CNNは内容を公開したのはBuzz Feedであって自分たちの責任ではないと主張しますが、裏が取れていない情報が拡散されるきっかけを作ったことは間違いないでしょう。

日本のマスコミは、自分の意に沿わない報道をしたCNNの記者の質問をさえぎるトランプの様子だけを報道しています。確かにトランプの態度には問題がありますが、CNNの報道姿勢が「議論を呼んでいる」こともきちんと報道すべきだと思います。

全世界に公開された「秘密文書」の内容とは?

この「秘密文書」ですがBuzz FeedのUS版に続いて日本版にもアップされています。(英文です。)その中にはトランプの会社の弁護士が昨年の8月にプラハでロシアの担当者と接触したと書かれているのですが、弁護士本人がパスポートを持参してFox Newsに出演し「プラハには生まれてこの方一度も行ったことがない」と証言しています。(CNNはこれを受けて、報告書の人物が、同性同名の別人であった可能性に触れいます。)

Buzz Feed logo

なお、トランプがロシアに握られていた弱みですが、報告書には以下のように記述されています。(お食事中の方は後でお読みください。
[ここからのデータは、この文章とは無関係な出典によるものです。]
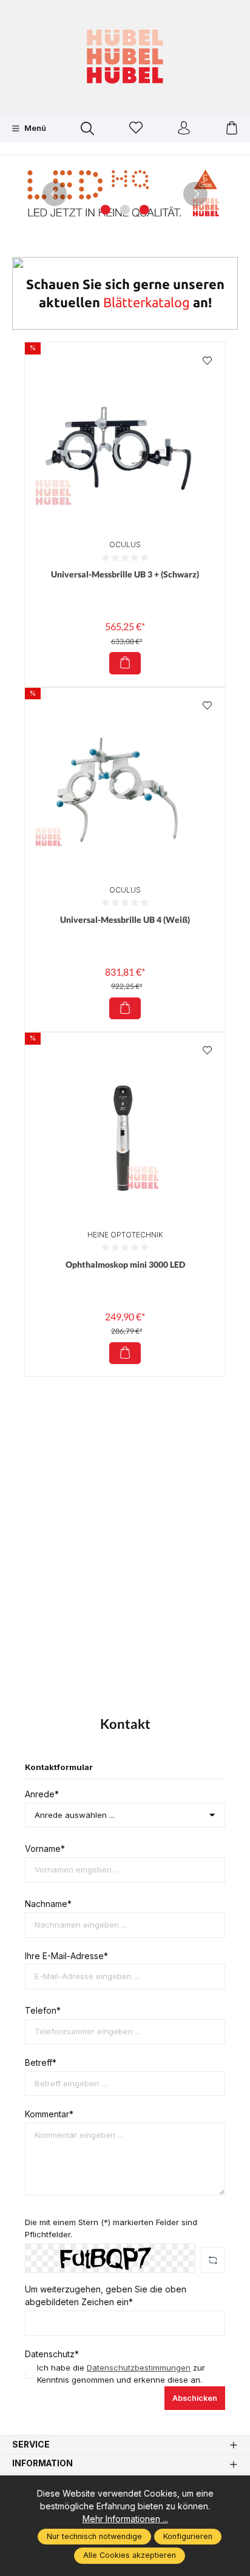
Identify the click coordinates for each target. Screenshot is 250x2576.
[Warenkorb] (231, 128)
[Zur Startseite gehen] (125, 56)
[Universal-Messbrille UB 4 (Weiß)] (125, 788)
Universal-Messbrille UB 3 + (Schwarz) (125, 574)
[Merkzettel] (136, 128)
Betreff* (40, 2063)
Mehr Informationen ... (125, 2519)
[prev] (54, 194)
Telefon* (43, 2010)
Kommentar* (49, 2114)
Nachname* (48, 1904)
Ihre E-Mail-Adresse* (66, 1956)
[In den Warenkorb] (125, 663)
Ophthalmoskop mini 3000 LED (125, 1264)
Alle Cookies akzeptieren (129, 2555)
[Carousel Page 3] (144, 210)
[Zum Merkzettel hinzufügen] (207, 360)
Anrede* (42, 1794)
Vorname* (45, 1849)
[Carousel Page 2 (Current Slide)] (125, 210)
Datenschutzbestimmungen (139, 2367)
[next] (195, 194)
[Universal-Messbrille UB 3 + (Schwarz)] (125, 442)
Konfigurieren (187, 2536)
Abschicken (194, 2398)
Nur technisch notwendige (94, 2536)
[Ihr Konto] (184, 128)
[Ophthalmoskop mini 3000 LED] (125, 1132)
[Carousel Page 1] (105, 210)
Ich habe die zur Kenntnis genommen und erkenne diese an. (121, 2374)
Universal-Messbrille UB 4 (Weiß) (125, 919)
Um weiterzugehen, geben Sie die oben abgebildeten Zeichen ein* (105, 2296)
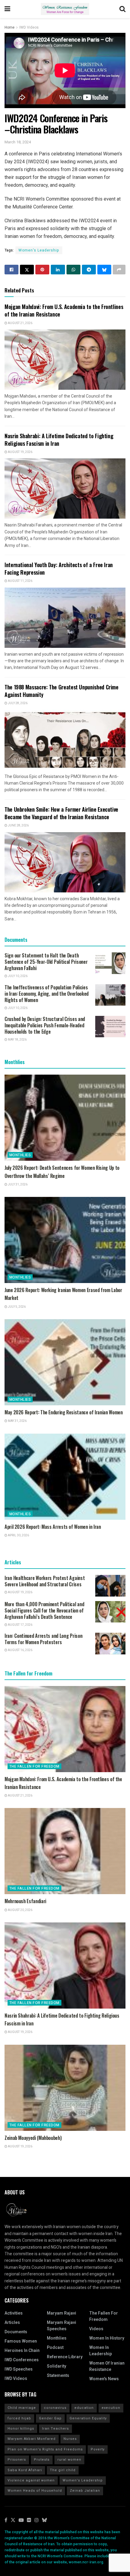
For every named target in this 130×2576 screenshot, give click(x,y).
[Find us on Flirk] (29, 2520)
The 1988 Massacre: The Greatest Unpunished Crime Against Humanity (62, 690)
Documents (16, 2332)
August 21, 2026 (19, 323)
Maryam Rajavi (61, 2313)
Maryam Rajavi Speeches (61, 2325)
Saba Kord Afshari (25, 2470)
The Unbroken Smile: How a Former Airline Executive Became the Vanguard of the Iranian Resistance (61, 813)
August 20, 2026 (19, 1910)
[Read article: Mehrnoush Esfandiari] (65, 1851)
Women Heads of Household (35, 2490)
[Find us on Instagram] (36, 2520)
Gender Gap (50, 2418)
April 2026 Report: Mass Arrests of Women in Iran (53, 1526)
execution (111, 2407)
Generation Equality (88, 2418)
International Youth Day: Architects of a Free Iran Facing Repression (59, 568)
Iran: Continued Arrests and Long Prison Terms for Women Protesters (43, 1639)
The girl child (63, 2470)
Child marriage (22, 2407)
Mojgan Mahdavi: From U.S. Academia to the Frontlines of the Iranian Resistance (64, 310)
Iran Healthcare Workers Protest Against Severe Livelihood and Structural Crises (45, 1581)
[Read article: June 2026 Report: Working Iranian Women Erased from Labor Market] (65, 1240)
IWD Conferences (22, 2360)
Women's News (104, 2379)
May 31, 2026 (17, 1421)
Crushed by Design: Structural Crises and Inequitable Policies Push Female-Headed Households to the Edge (45, 1025)
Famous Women (21, 2341)
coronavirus (55, 2407)
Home (10, 27)
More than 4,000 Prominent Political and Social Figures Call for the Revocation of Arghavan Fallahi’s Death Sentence (44, 1610)
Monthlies (20, 1155)
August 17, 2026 (19, 1625)
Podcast (55, 2347)
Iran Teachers (55, 2428)
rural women (69, 2459)
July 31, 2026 (17, 1184)
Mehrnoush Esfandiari (25, 1901)
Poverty (98, 2449)
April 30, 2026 (18, 1535)
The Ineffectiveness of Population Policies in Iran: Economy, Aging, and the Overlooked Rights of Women (47, 994)
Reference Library (65, 2357)
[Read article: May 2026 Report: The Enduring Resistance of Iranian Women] (65, 1362)
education (84, 2407)
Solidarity (56, 2366)
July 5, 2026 (16, 1307)
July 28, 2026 (17, 703)
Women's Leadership (38, 250)
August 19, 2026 (19, 452)
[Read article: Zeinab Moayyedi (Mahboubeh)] (65, 2088)
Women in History (106, 2338)
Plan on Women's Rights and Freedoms (45, 2449)
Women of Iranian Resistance (107, 2366)
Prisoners (17, 2459)
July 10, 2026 (17, 976)
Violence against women (31, 2480)
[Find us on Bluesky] (44, 2520)
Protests (42, 2459)
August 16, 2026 (19, 1650)
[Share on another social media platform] (119, 269)
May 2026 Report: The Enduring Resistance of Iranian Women (63, 1412)
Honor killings (21, 2428)
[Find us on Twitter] (13, 2520)
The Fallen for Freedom (34, 1766)
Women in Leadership (100, 2350)
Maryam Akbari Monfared (32, 2438)
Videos (96, 2329)
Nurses (70, 2438)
)

「オバマ大統領夫妻が嫌いなトランプは、自分がモスクワを訪問した際、オバマ夫妻が宿泊したリッツカールトンのスイートルームにあえて自分も宿泊し、売春婦を呼んでベッドに放尿させた」

(翻訳引用:Buzz Feed

真偽の程はともかくとして、すでに全世界の人たちがネット上で閲覧できる状態となってしまったこの「秘密文書」は、ロシアにとって何の役にも立たなくなってしまいました。

今回の記者会見でトランプはこの「秘密文書」の内容には全く触れずに「質の悪いでっち上げだ」と否定し直後に一言付け加えました。

緊張していた記者会見場を笑いで包むきっかけとなったその一言とは「そもそも私は潔癖症なんだよ。信じていいよ」というものでした。(上の動画00:36)

まとめ

アメリカの大統領就任式の直前にこんな事が起きるなんて誰が想像できたでしょうか。アメリカ国内が混乱すれば、日本に火の粉が降ってくることは避けれられないでしょう。